The thriftiness is still within us. We’re both kind of hands on. I really believe in making my own work. I’m not an artist that can have an idea and have other people execute it. Maybe I will one day. There are things that you just cannot do. But I think that also comes from kind of enjoying finding materials that you can transform into art materials. There are shows where the material budget was really limited. For example, I did a show at Rachel [Uffner’s] with these things called “Sand Paintings.”

 

I believe the Dikeou Collection owns at least one of these pieces?

Yeah, well basically, for all that work, the only thing I really purchased was masonite, paint and sand, and for all the objects on it, I would take walks at night through DUMBO and find fruit containers or sticks or detritus or recycled materials or wine bottles—those I would find in my own house. You just kind of come up with these things where you need to work like that. As you move through different periods of your life, your work is totally affected by what you can manage and what you can’t.

 

It makes so much sense that so many New York artists turn to garbage for materials. I hear that almost every time I interview an artist for zing.

New York is just crazy. Now our place looks pretty spiffy, but I grew up just going to flea markets. This area used to be good for that. On Canal there actually were three different flea markets and my dad would go every weekend. I grew up like that. All my clothes were from thrift stores and I’m still like that. I get most stuff from thrift stores. It’s more fun and it’s very inexpensive. New York is a great place for that. There’s so many people, it’s so diverse, and so much waste comes out of everybody, it’s just a great place to find stuff.

 

What are you working on now?

My most recent work were these sun prints I made up in the country. They involved wetting fabric and applying dye and then laying objects on top of the painting. The sun does the rest and it’s kind of amazing. The areas around the object dry faster than the areas where the object is so the heat pulls the dye away from where you have an object. It’s similar to the process of the photograms and they look really photographic but they also involve a lot of painterly moments where the ink bleeds in unexpected ways that are ghostly and foggy. I was making them late into the fall after the success of the summer versions but it was getting colder so the sun wasn’t strong so the images were really faint. In the beginning I thought, “Oh god these are failures and I hate them.” And in the end, those were my favorite ones because they were so elusive. That’s what’s interesting about art and process, is that you can get kind of mechanical with the process and you know what it’s going to look like. But it’s always kind of the best when you don’t know what it will look like. The better things come out when there’s a little bit of fuzziness about how it will look in the end. Then it was funny because I was trying to emulate the ones that were failures, but it never works out that way.

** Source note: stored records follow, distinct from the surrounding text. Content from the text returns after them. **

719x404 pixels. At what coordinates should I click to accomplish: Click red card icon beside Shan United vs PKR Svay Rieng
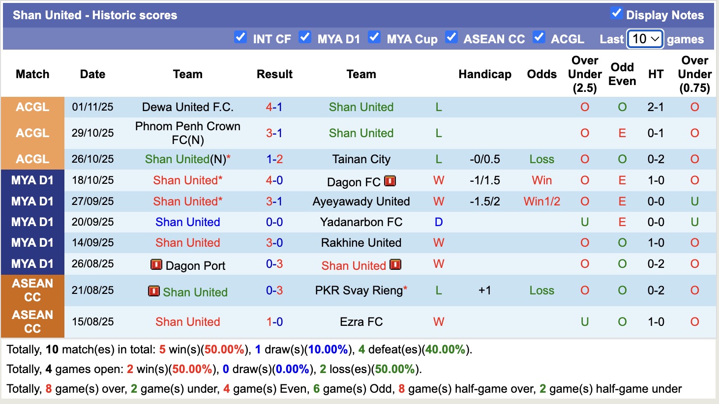coord(153,291)
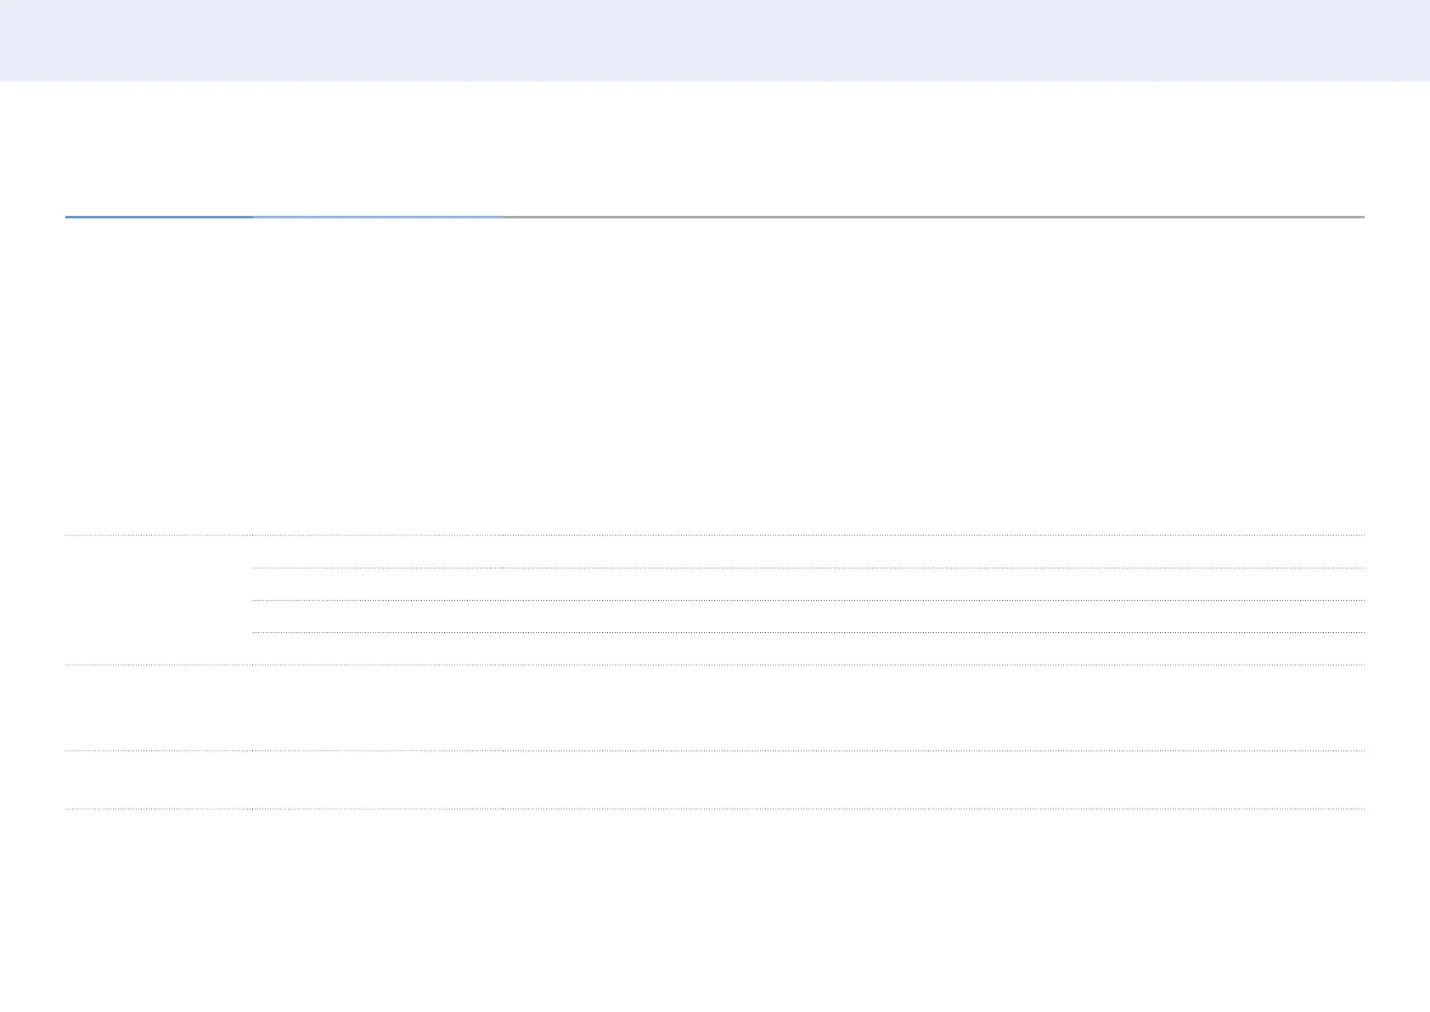Click the right end of the header band
Viewport: 1430px width, 1012px height.
1393,40
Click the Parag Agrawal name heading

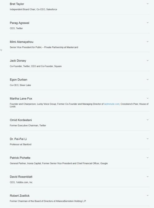pyautogui.click(x=19, y=23)
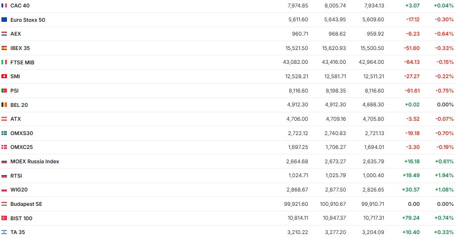Click the Turkey flag icon beside BIST 100
The image size is (457, 238).
click(x=4, y=218)
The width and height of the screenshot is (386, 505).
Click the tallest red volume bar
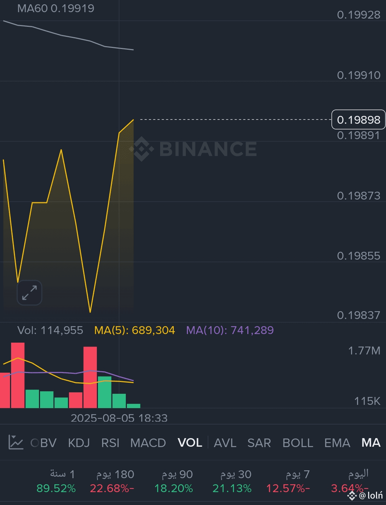[x=18, y=376]
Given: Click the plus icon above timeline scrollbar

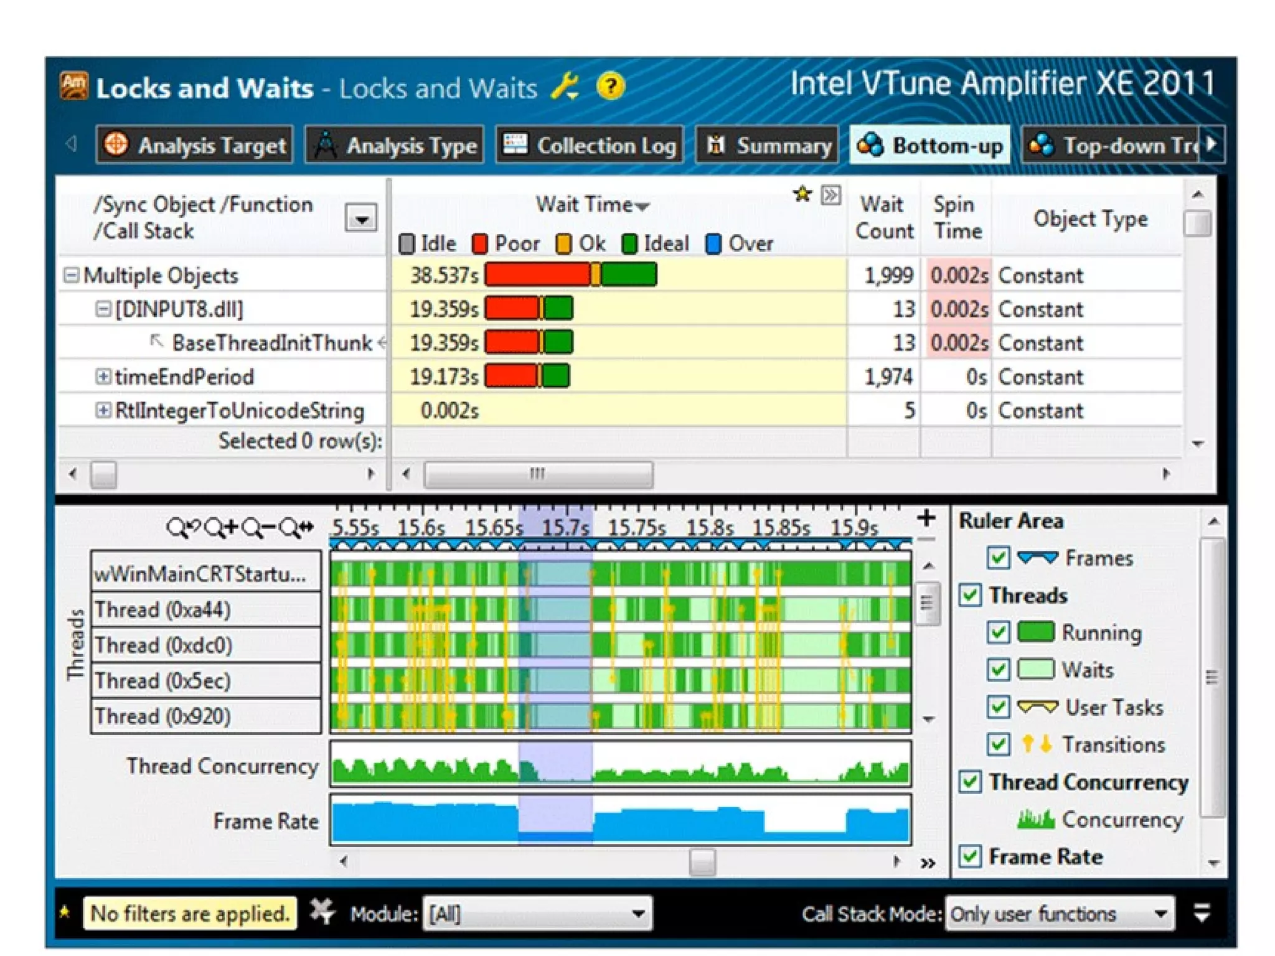Looking at the screenshot, I should coord(926,518).
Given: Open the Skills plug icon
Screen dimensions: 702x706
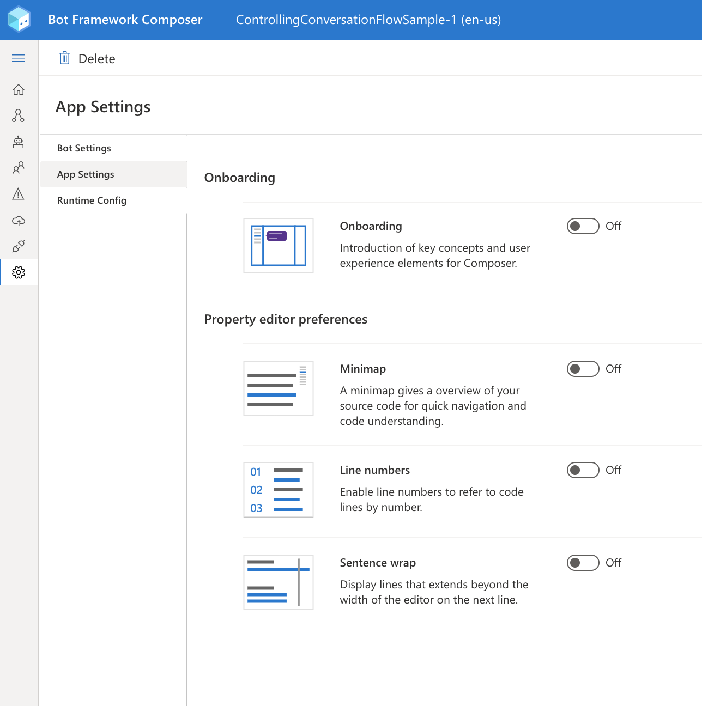Looking at the screenshot, I should coord(19,246).
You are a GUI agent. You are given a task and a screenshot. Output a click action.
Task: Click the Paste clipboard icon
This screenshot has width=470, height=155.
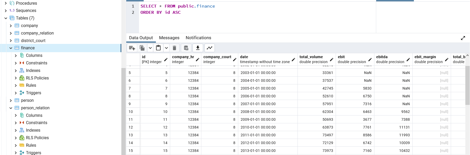click(x=158, y=48)
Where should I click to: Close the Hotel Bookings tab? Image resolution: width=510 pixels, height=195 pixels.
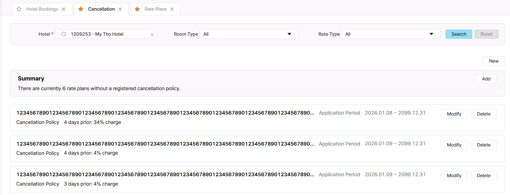64,9
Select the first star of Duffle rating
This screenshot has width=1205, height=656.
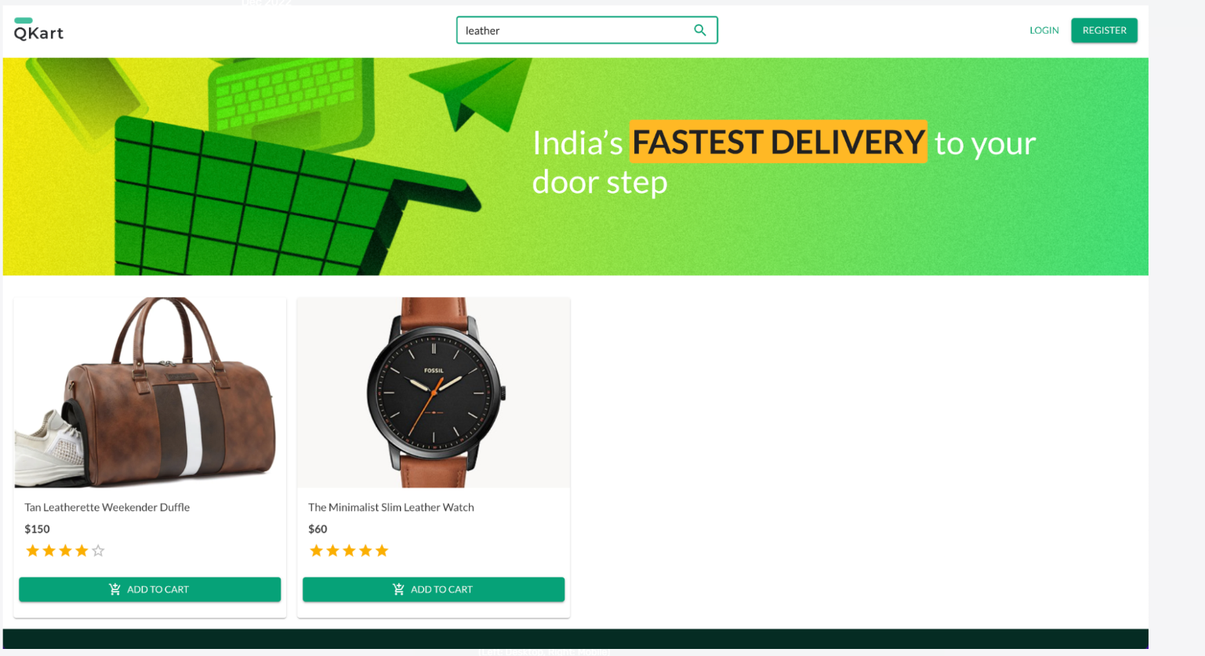click(32, 551)
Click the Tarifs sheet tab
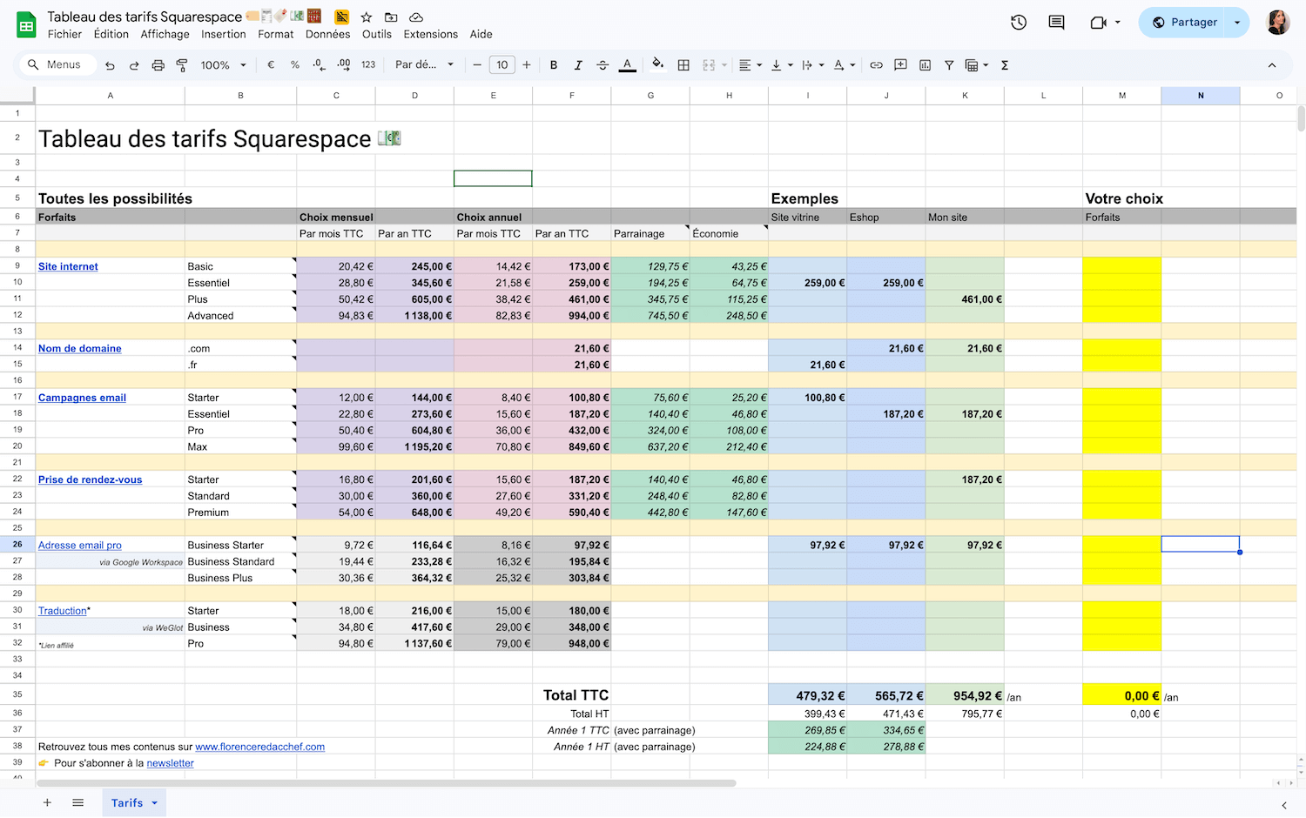This screenshot has width=1306, height=818. 127,802
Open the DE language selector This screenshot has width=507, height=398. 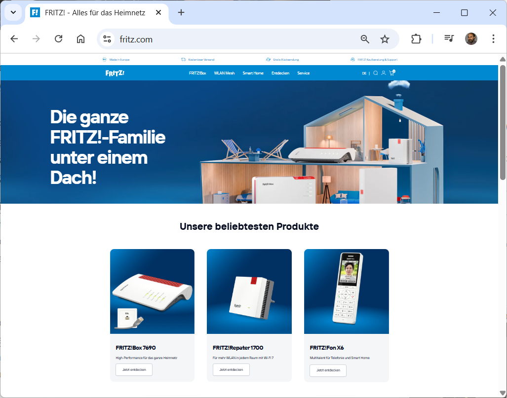pos(364,73)
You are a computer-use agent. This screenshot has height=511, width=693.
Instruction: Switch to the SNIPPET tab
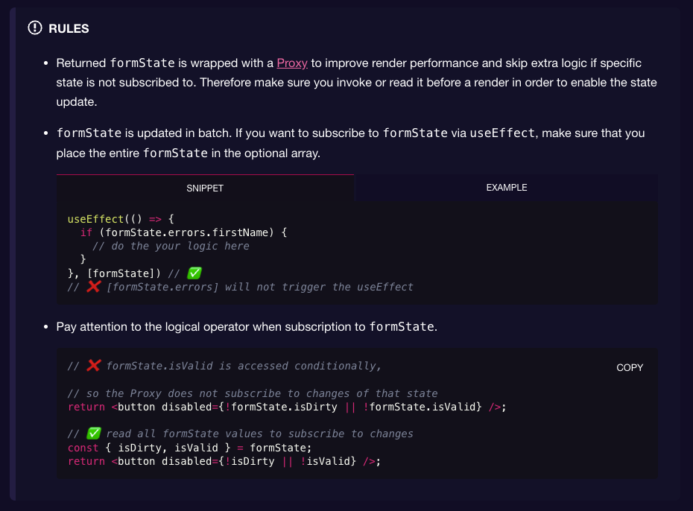tap(205, 188)
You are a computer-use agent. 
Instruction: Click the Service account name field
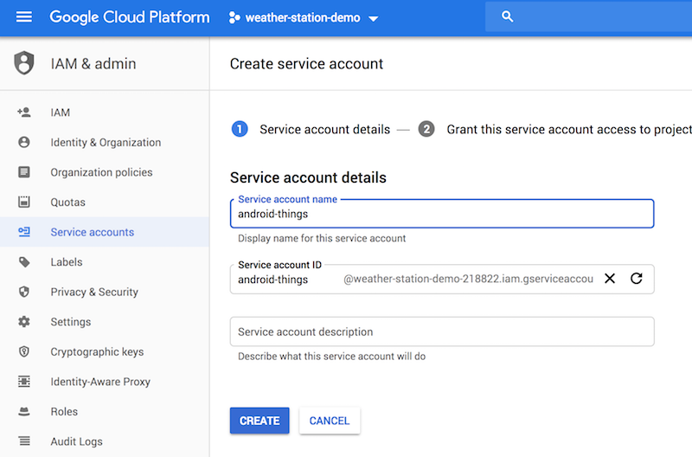(441, 214)
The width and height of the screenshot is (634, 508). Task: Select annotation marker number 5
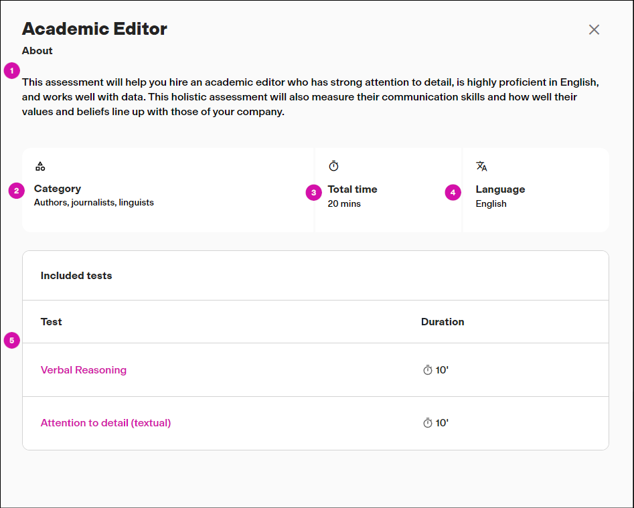point(11,340)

One body of work always leads to another. So my last two bodies of work have all been in fabric and I’ve been working in dyes and I’m excited about where those things went, but working on the sunprints made me want to reinvestigate my spraygrams or working again with the airbrush, but maybe bringing the hand back into it. The previous show was really painting different mediums on fabric and the last one was using objects as the main handmark, but I kind of want to meld the two a little bit and I think maybe I want to get into three-dimensionality again.